„Marsz Pokoju” wyruszył z pl. Zamkowego w samo południe w niedzielę 10 marca. Za jego organizacją stoi Leszek Sykulski, doktor z nauk o polityce, inicjator powstania Polskiego Ruchu Antywojennego i założyciel partii Bezpieczna Polska, wcześniej związany z Konfederacją Korony Polskiej. Zrobiło się o nim głośno w 2022 r. za sprawą antyukraińskich i prorosyjskich wypowiedzi, które minister koordynator służb specjalnych Stanisław Żaryn uznał za wpisujące się w propagandę Kremla.
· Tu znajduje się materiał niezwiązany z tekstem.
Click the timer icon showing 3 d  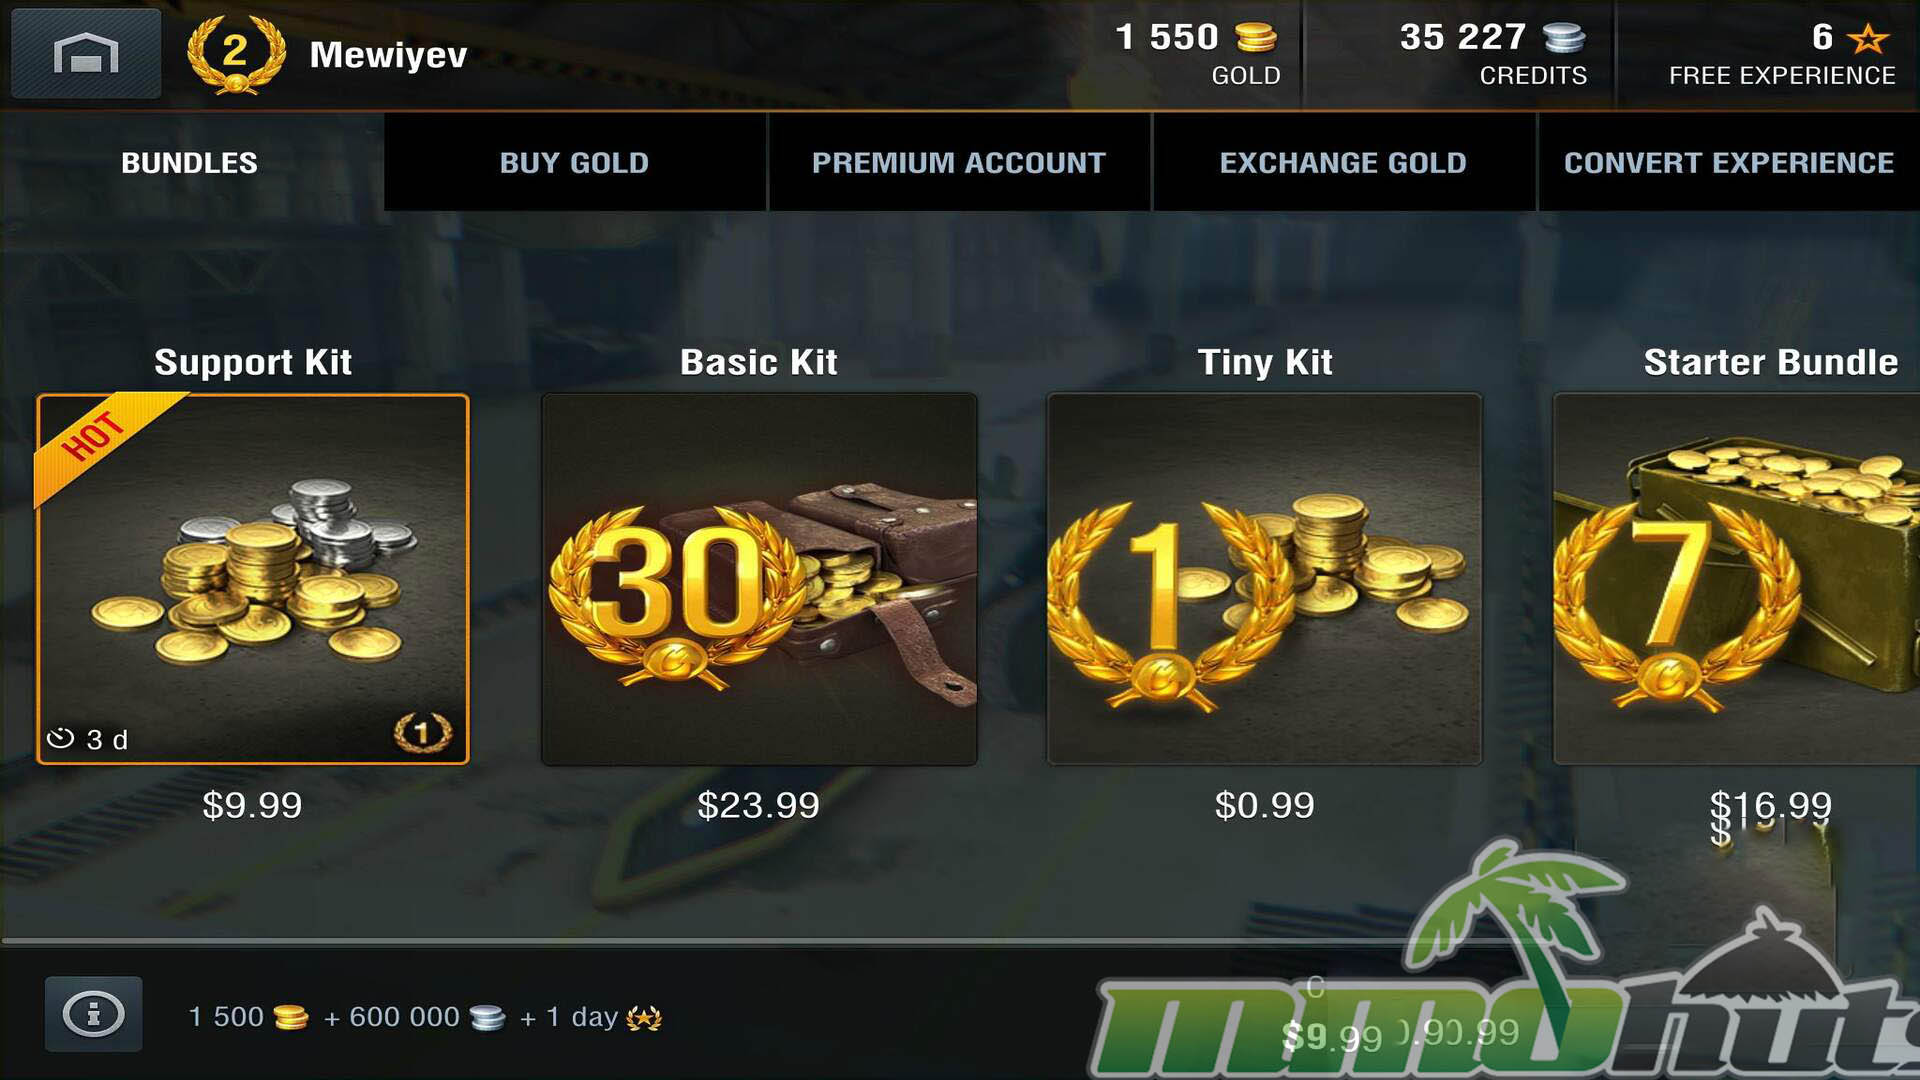click(x=61, y=739)
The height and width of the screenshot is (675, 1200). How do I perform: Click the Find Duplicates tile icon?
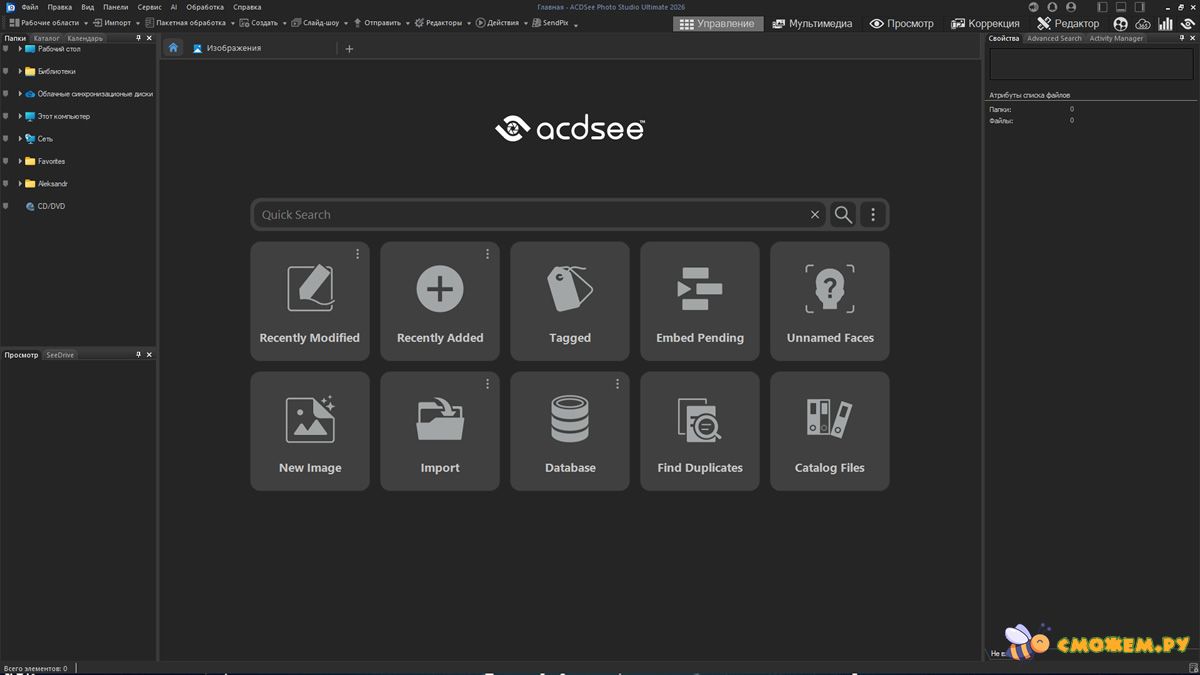699,420
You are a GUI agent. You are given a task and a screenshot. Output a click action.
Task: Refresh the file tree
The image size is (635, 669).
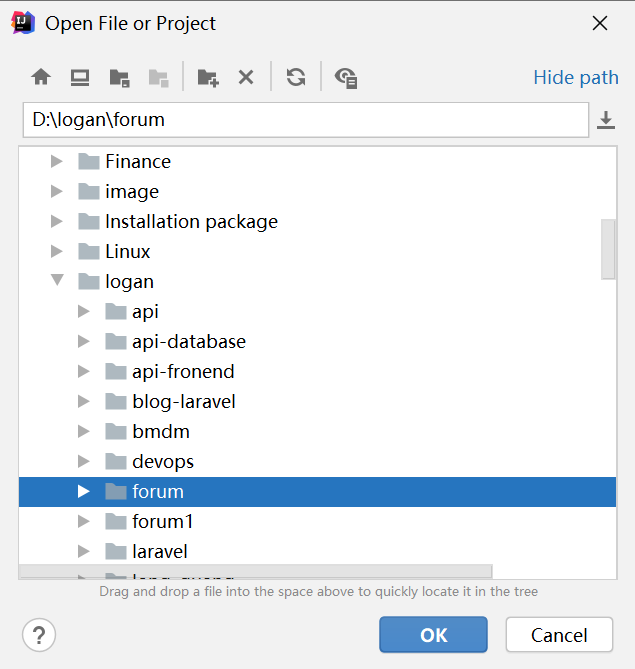[x=296, y=77]
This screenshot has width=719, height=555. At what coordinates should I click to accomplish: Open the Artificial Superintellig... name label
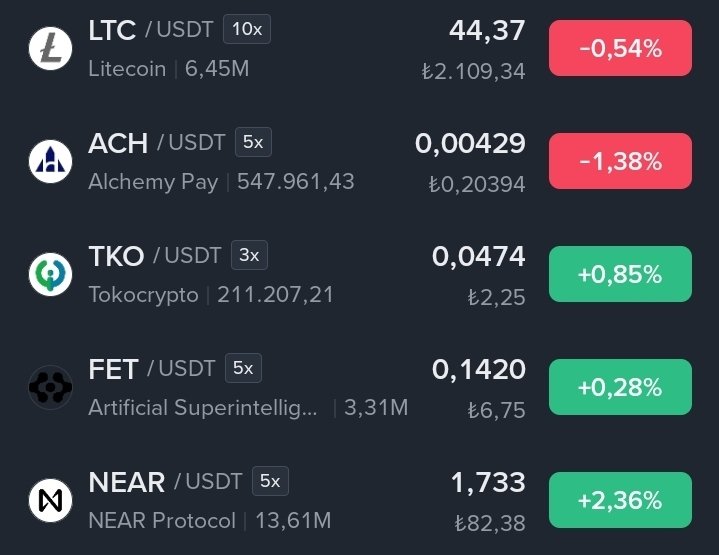(203, 407)
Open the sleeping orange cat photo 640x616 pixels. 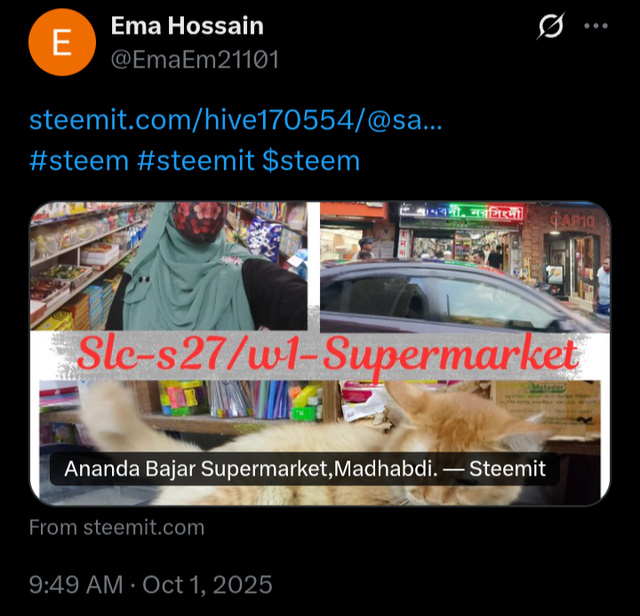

Jak pisaliśmy, w Lublinie szefem struktur Bezpiecznej Polski jest Jerzy Andrzejewski, właściciel Prawdziwego Kebaba u Prawdziwego Polaka.
Łącznie w marszu wzięło udział do 200 osób. Na transparentach można było przeczytać m.in. „To nie jest nasza wojna” i „Rosja nie jest naszym wrogiem”.
Pochodowi przypatrywał się Piotr Kupś, bloger działający jako ToNiePrzejdzie. Jeszcze przed datą marszu złożył do prokuratury zawiadomienie o możliwości popełnienia przestępstwa
– Współorganizatorzy tego marszu podżegają do nienawiści, między innymi przez internetowe wpisy, dlatego złożyłem w ich sprawie zawiadomienie do prokuratury o możliwości popełnienia przestępstwa. Ci ludzie kolportują rosyjską propagandę i podżegają do nienawiści narodowej wobec Ukraińców. Myślę, że taki był mój obowiązek, bo gdybym tego nie zrobił, popełniłbym przestępstwo – mówił Radiu Lublin Piotr Kupś.